18/08/2013
A todos nos ha sucedido alguna vez. Revelamos a alguien cercano una información confidencial y un tiempo después descubrimos que el secreto ha sido aireado a los cuatro vientos. ¿Cómo ha sucedido?
Siguiendo la aritmética de los rumores, lo más probable es que el confidente haya sucumbido a la tentación del “¿sabes que…?” y haya transmitido la novedad a una persona de confianza, con la coletilla final de “no se lo digas a nadie”. Este segundo receptor, al estar desvinculado de la fuente principal, lo contará a una media de tres personas, cada una de las cuales lo propagará a otras tantas. Es cuestión de días que la información sea patrimonio de medio centenar de personas. ¿Qué nos lleva a compartir secretos y por qué es tan difícil guardarlos?

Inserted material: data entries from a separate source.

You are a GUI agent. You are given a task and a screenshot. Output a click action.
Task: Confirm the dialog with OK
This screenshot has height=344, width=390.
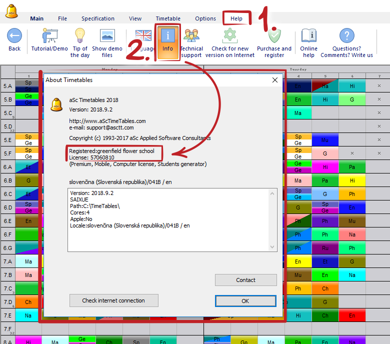point(246,301)
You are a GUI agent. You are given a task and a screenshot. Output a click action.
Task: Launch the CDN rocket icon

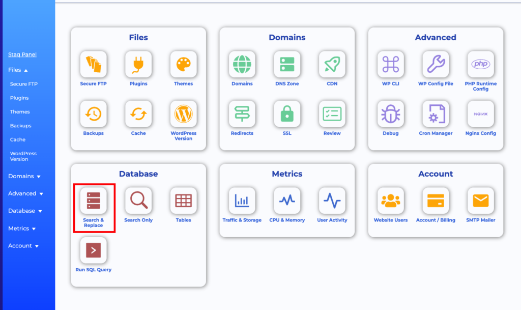coord(332,65)

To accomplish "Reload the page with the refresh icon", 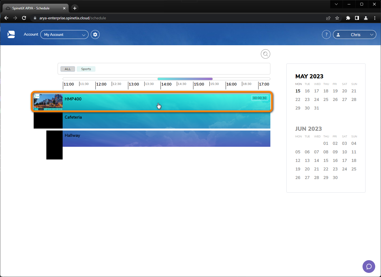I will click(x=24, y=18).
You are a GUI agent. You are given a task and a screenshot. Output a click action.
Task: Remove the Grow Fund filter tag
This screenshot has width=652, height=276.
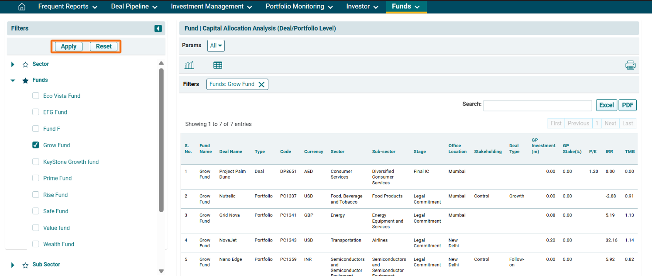click(261, 85)
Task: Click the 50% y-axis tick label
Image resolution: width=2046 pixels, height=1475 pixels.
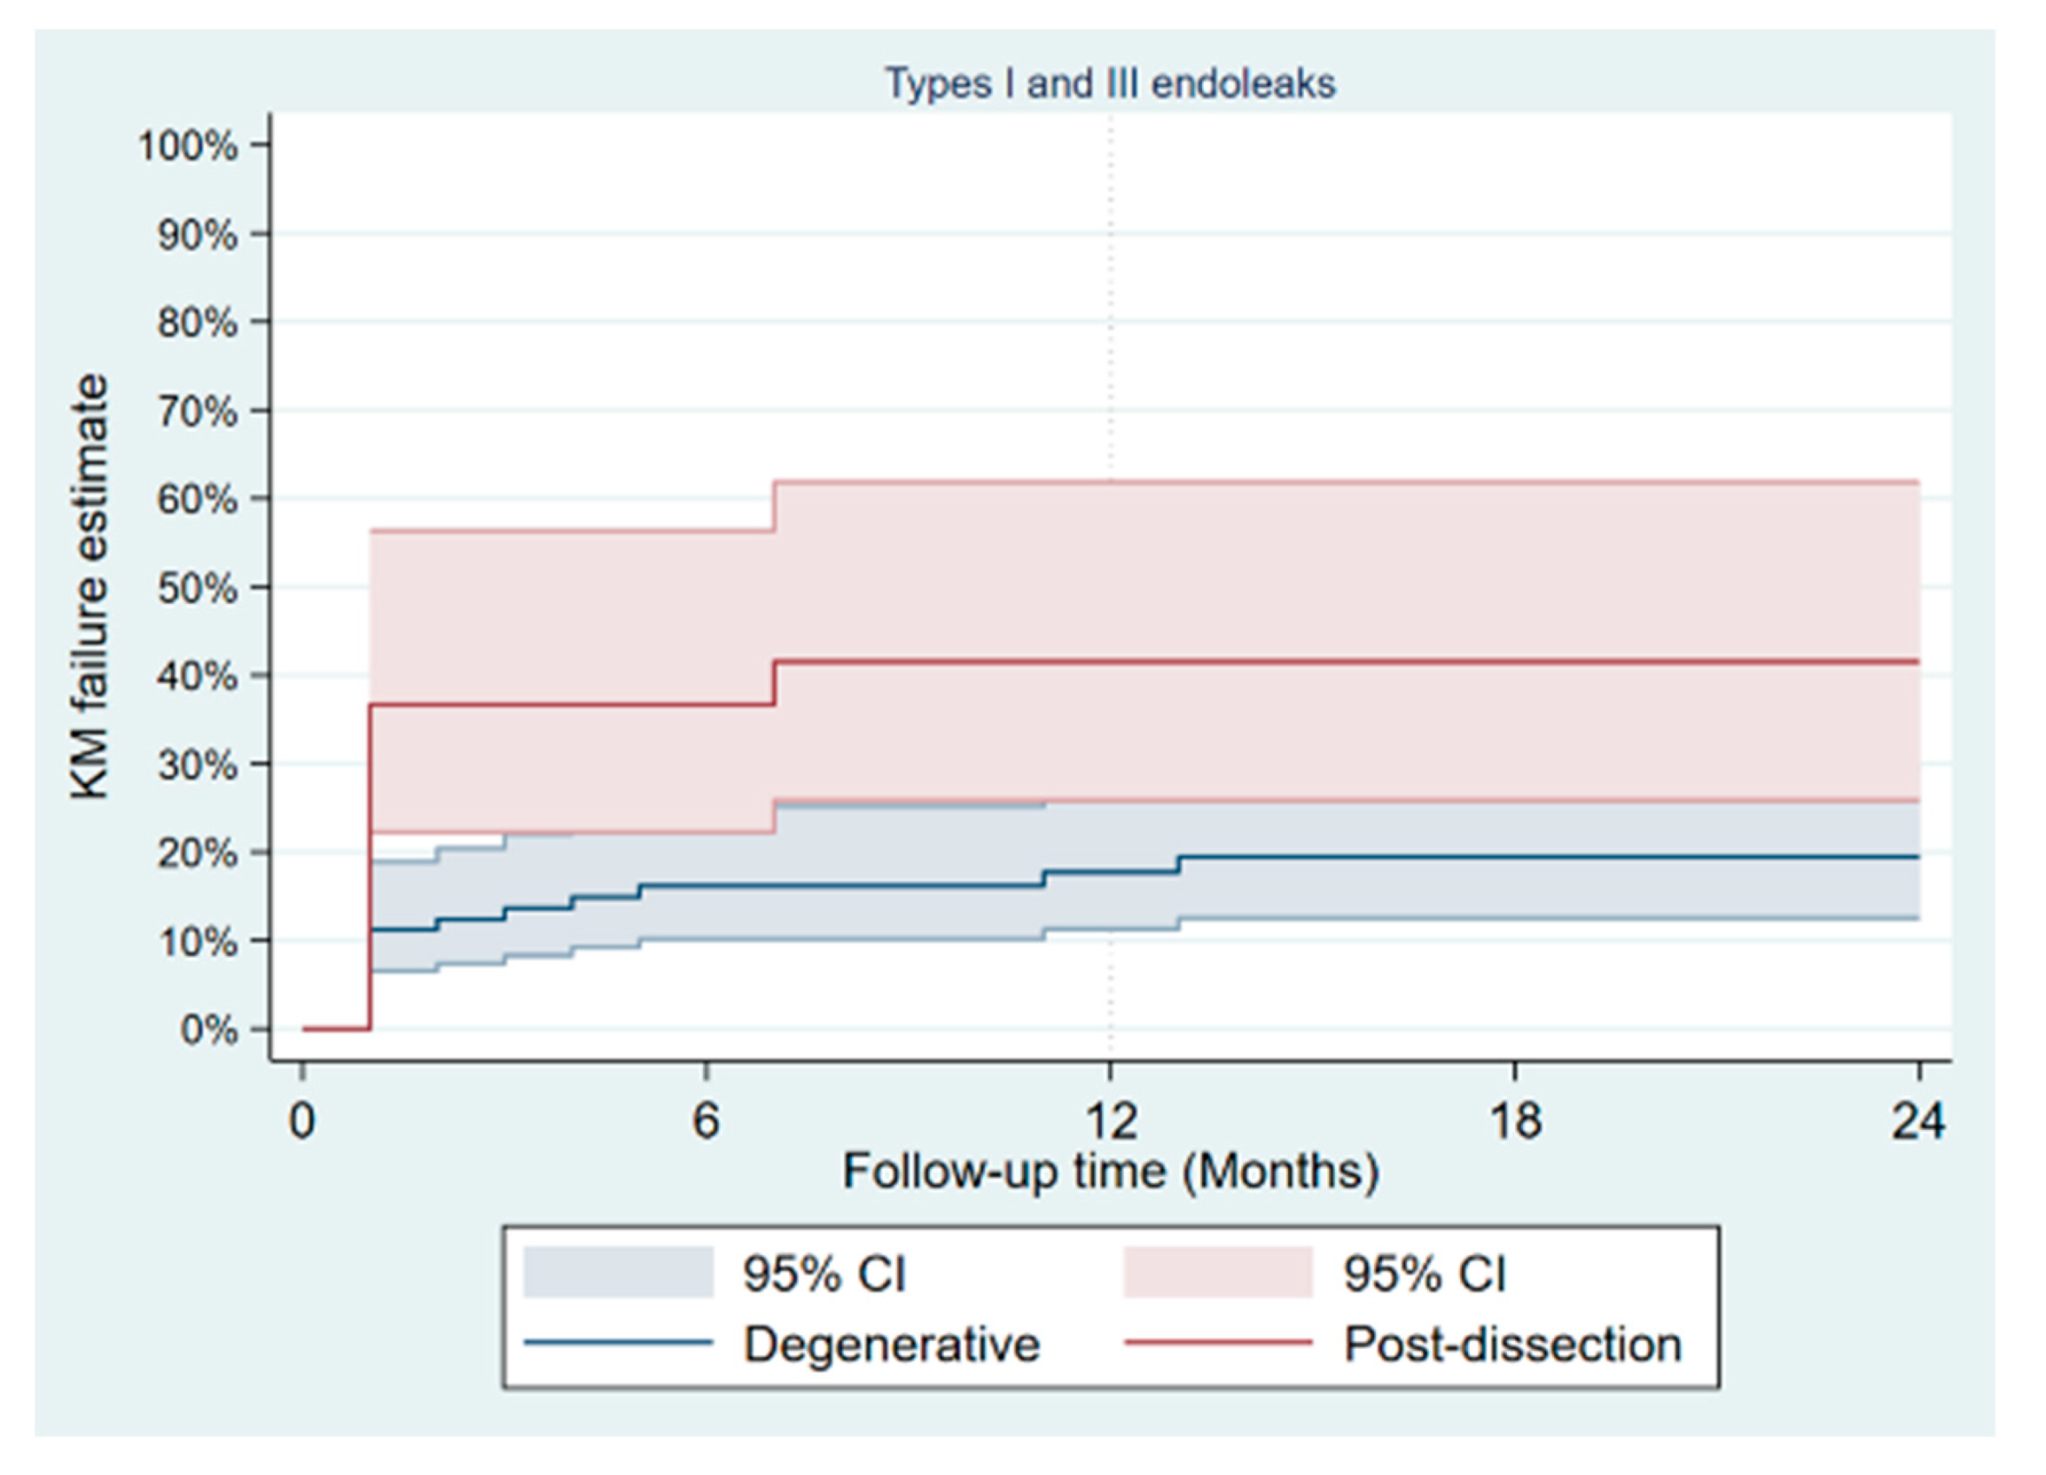Action: [x=197, y=588]
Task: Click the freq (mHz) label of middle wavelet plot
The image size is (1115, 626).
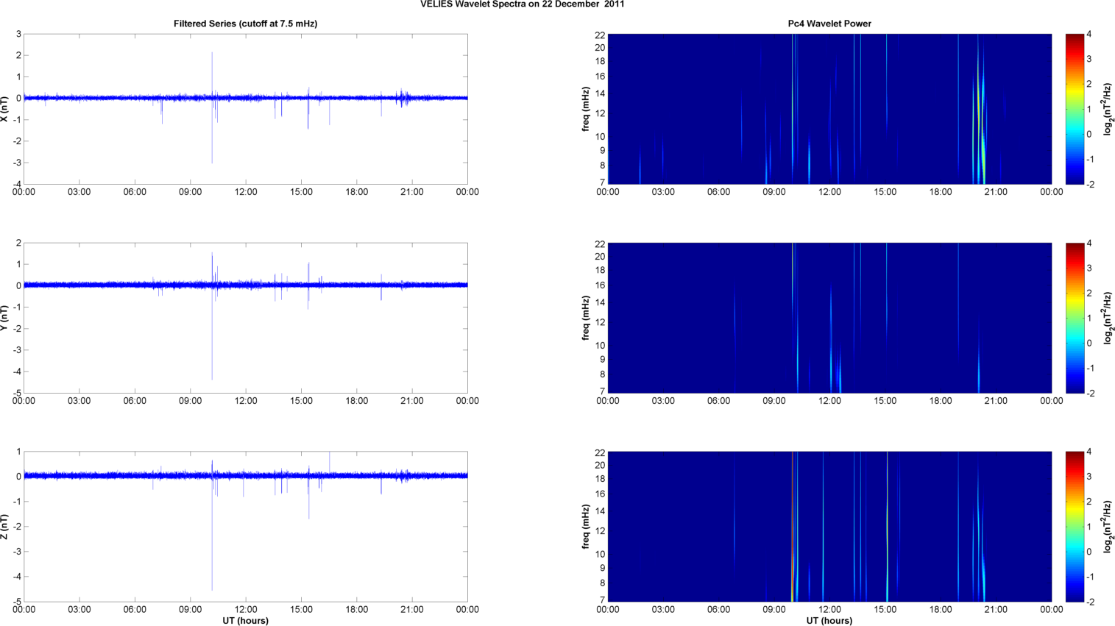Action: click(x=586, y=318)
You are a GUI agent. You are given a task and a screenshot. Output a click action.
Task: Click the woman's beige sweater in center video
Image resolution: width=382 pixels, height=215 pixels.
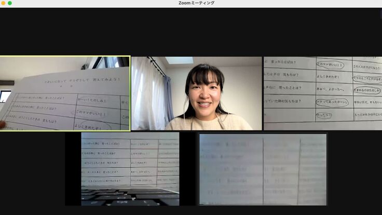(208, 124)
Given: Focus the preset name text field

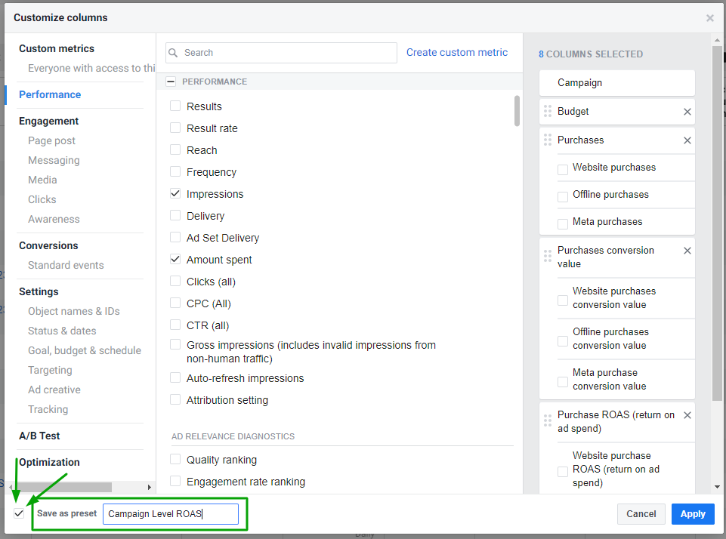Looking at the screenshot, I should pos(171,514).
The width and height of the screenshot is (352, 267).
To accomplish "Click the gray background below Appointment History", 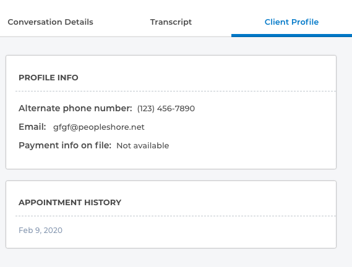I will pyautogui.click(x=171, y=258).
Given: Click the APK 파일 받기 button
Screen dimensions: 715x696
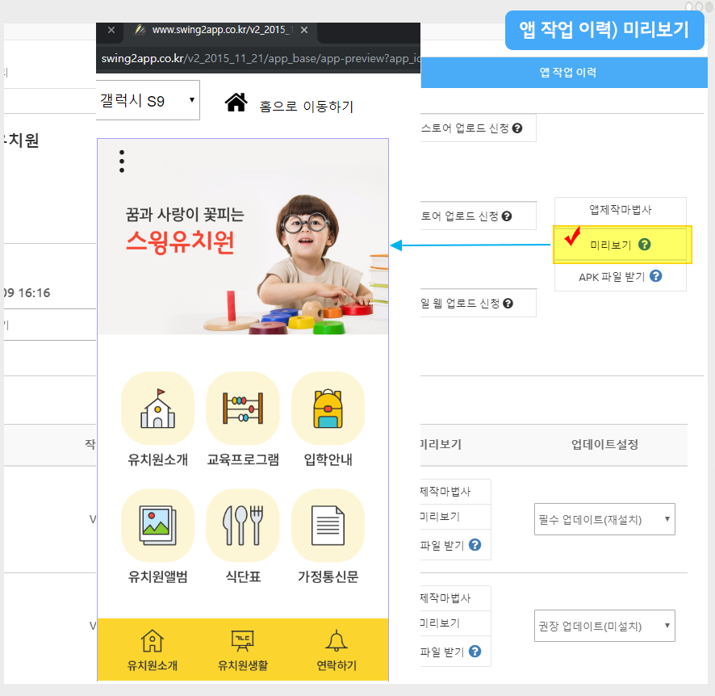Looking at the screenshot, I should 620,276.
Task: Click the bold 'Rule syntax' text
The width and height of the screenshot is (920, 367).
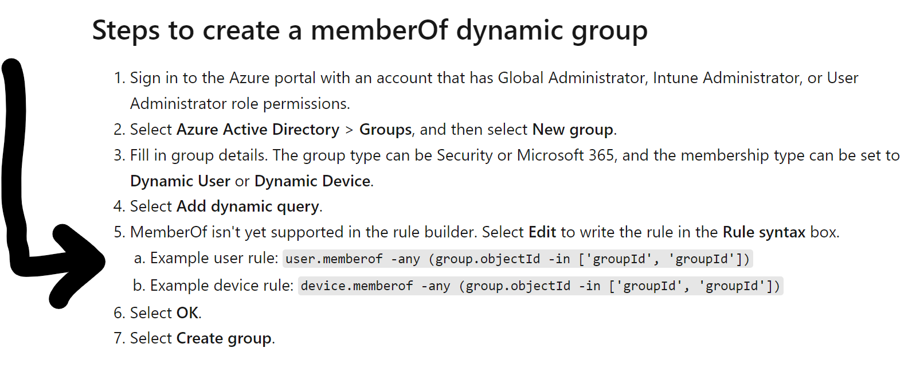Action: pyautogui.click(x=764, y=232)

Algunos psicólogos hablan de tres niveles de existencia que conviven dentro de cada persona. El más externo es nuestro personaje, es decir, aquel que presentamos al mundo porque queremos que nos vean de determinada manera. Es la fachada que exhibimos, la imagen corporativa que nos define.En un nivel intermedio estaría el yo cotidiano. Cuando estamos con nuestra familia o en un entorno donde nos sentimos cómodos. En el tercer nivel sucede aquello que uno se permite ser cuando nadie está presente.
Según una encuesta coordinada por Michael Cox el tiempo que tarda en revelarse un secreto es 22 minutos, aunque también aseguraron que podían guardarlo un máximo de dos días.